-- START OF Source passage --

From left - Manil Jayesinghe, Country Managing Partner- Ernst & Young and Rajith Perera, Partner-Financial Accounting Advisory Services of Ernst & Young

The Central Bank of Sri Lanka (CBSL) directions on classification, recognition and measurement of credit facilities and other financial assets will come into effect from 01st January 2022 onwards. It’s paramount for bankers to understand the regulatory expectations in this regard. New directions were introduced with the objective of harmonizing the regulatory framework with Sri Lanka Financial Reporting Standards-SLFRS 9 Financial Instruments.

The regulator has emphasized the importance of having a comprehensive credit risk management framework while stipulating its main components. Accordingly, Licensed Commercial Banks (LCBs) are expected to have a framework covering all aspects of credit lifecycle of its financial assets which includes, policy on classification, potential risk, under performing loans and write-offs, guidelines on computing Expected Credit Losses (ECL) & disclosures.

A high-profile deliberation on this crucial theme conducted by Manil Jayesinghe, Country Managing Partner, Ernst & Young, Sri Lanka and Maldives and Rajith Perera, Partner, Financial Accounting Advisory Services of Ernst & Young, Sri Lanka is to be held on 22 November 2021 where they will discuss regulatory expectations combined with Financial Reporting Risk Management challenges faced by banks.

Apart from the emphasize on governance, compliance with new regulation will induce other technical and operational changes for banking community. Mainly, change in the definition of Non-performing loans (NPL) may trigger system modifications and classification for certain segments of the loan portfolio while the specific and general provision based on the subclassification will cease to exist and provision determination will be based on SLFRS 9 Financial Instruments combined with the directive providing additional guidance as appropriate. Deliberation on “Significant Increase in Credit Risk” (SICR) will require lending officers to exercise judgement and have well documented policies and processes to ensure consistency in terms of staging its credit facilities. Another aspect which needs early intervention is on recognition of interest income for stage 3 facilities which shall be recognized in line with SLFRS 9 Financial Instruments. Banks may review the mechanism for income recognition as the interest suspension is no longer relevant with the revocation of the respective circulars.

-- END OF Source passage --

Copy the text from the passage on the CBSL credit directions between "The regulator has" and "(ECL) & disclosures.", inclusive.

-- START OF Data --

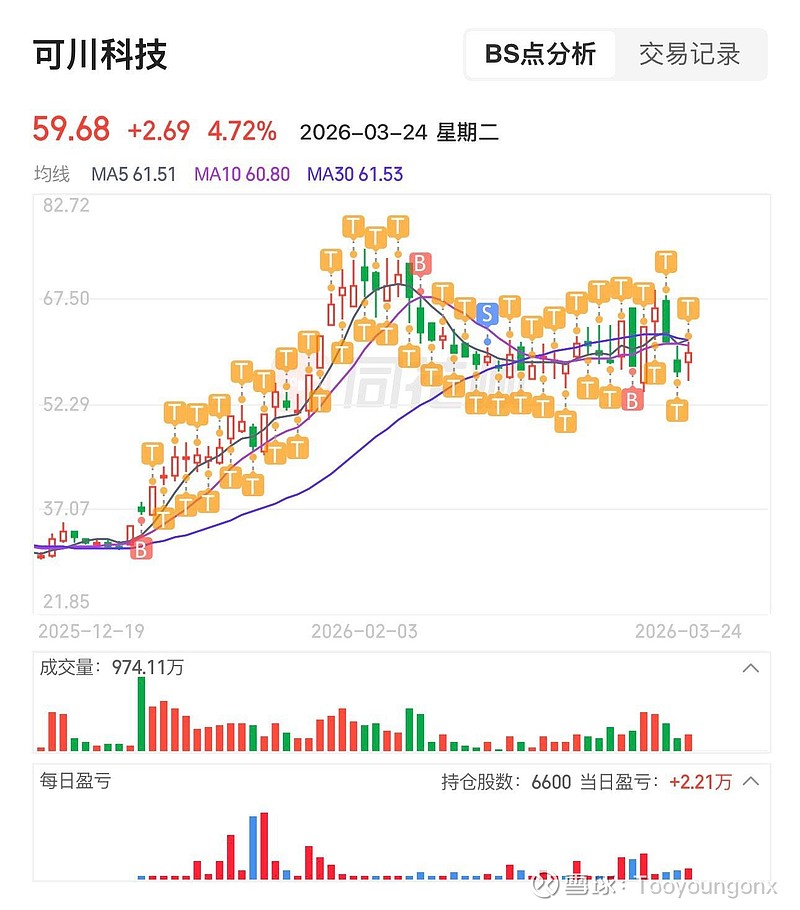
Task: Select the BS点分析 tab
Action: click(541, 56)
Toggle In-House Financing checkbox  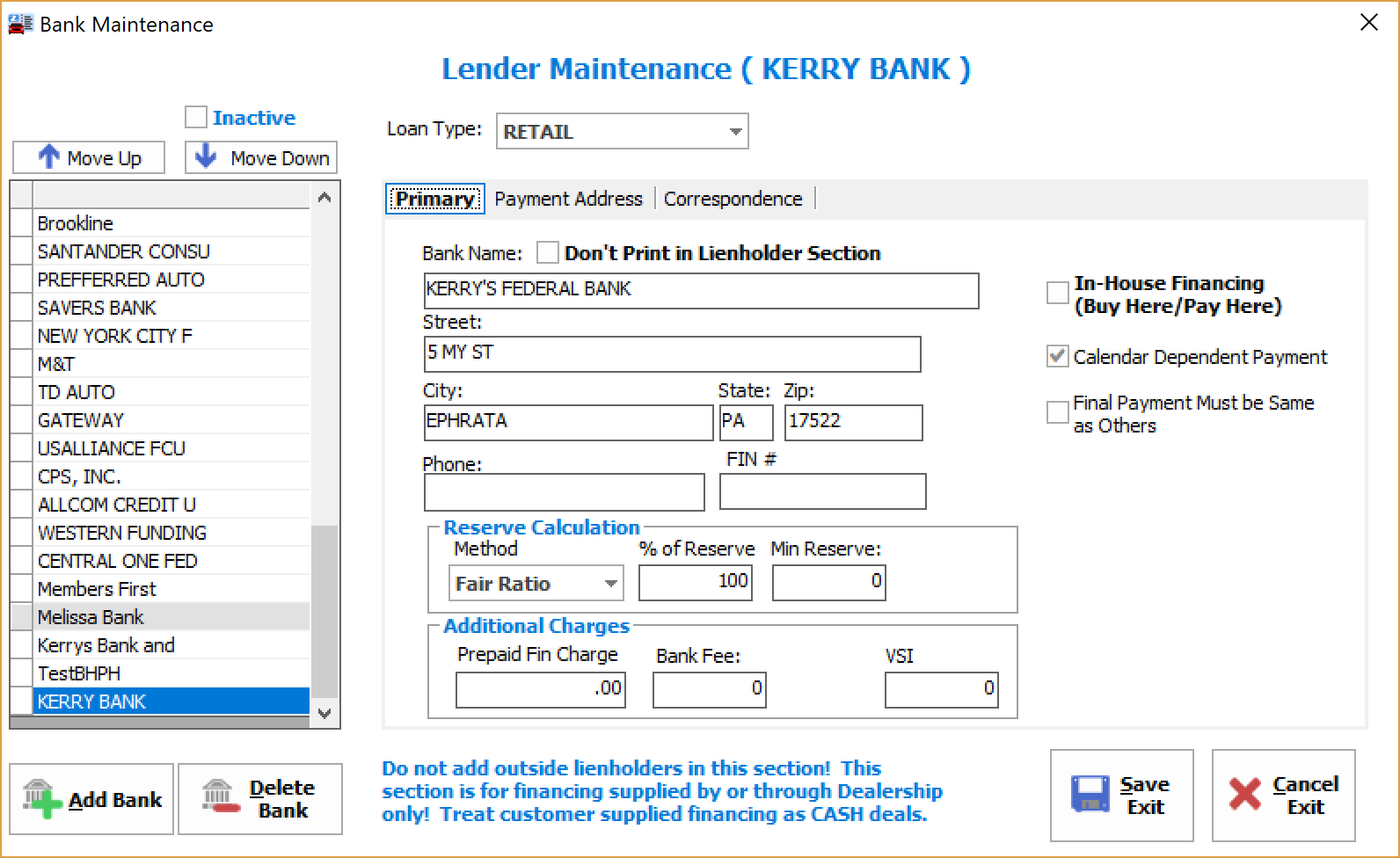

-- END OF Data --

→ **Exercise response**
The regulator has emphasized the importance of having a comprehensive credit risk management framework while stipulating its main components. Accordingly, Licensed Commercial Banks (LCBs) are expected to have a framework covering all aspects of credit lifecycle of its financial assets which includes, policy on classification, potential risk, under performing loans and write-offs, guidelines on computing Expected Credit Losses (ECL) & disclosures.